## [Task]
An exact repetition of the data below, without images, is the expected answer.

## [Input data]
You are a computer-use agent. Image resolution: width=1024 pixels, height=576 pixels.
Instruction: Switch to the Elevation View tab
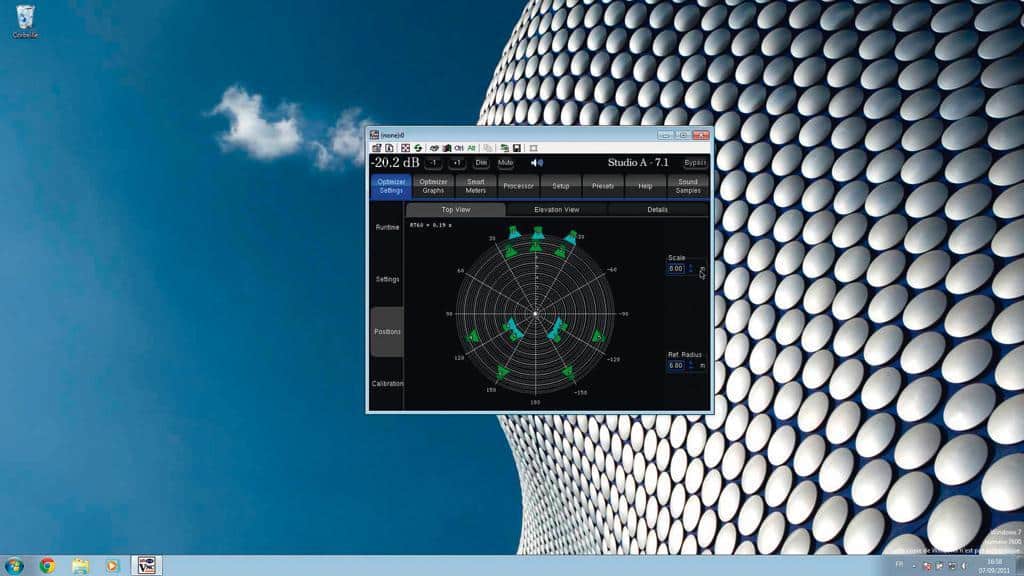pos(555,210)
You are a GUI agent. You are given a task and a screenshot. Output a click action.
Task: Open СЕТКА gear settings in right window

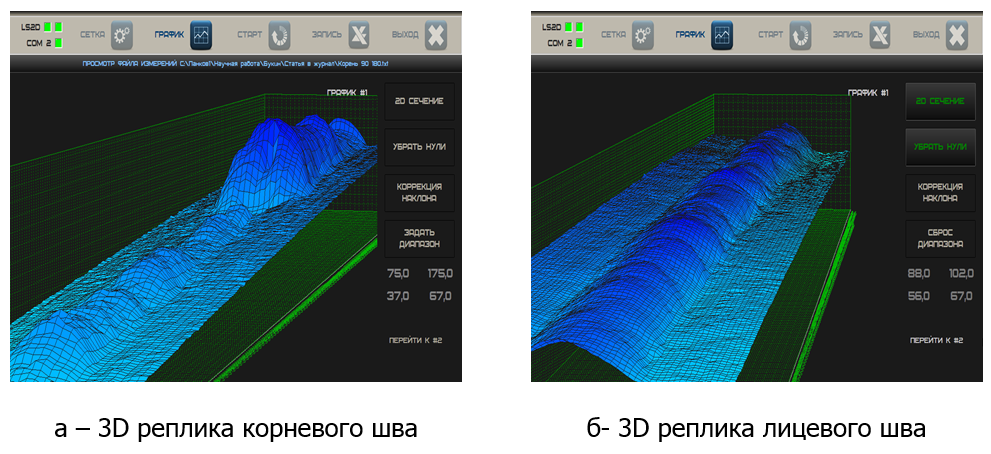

## [Solution to this problem]
You are a computer-use agent. Image resolution: width=1024 pixels, height=576 pixels.
Instruction: Switch to the Elevation View tab
pos(555,210)
You are a GUI agent. You are given a task and a screenshot. Output a click action.
Task: Open СЕТКА gear settings in right window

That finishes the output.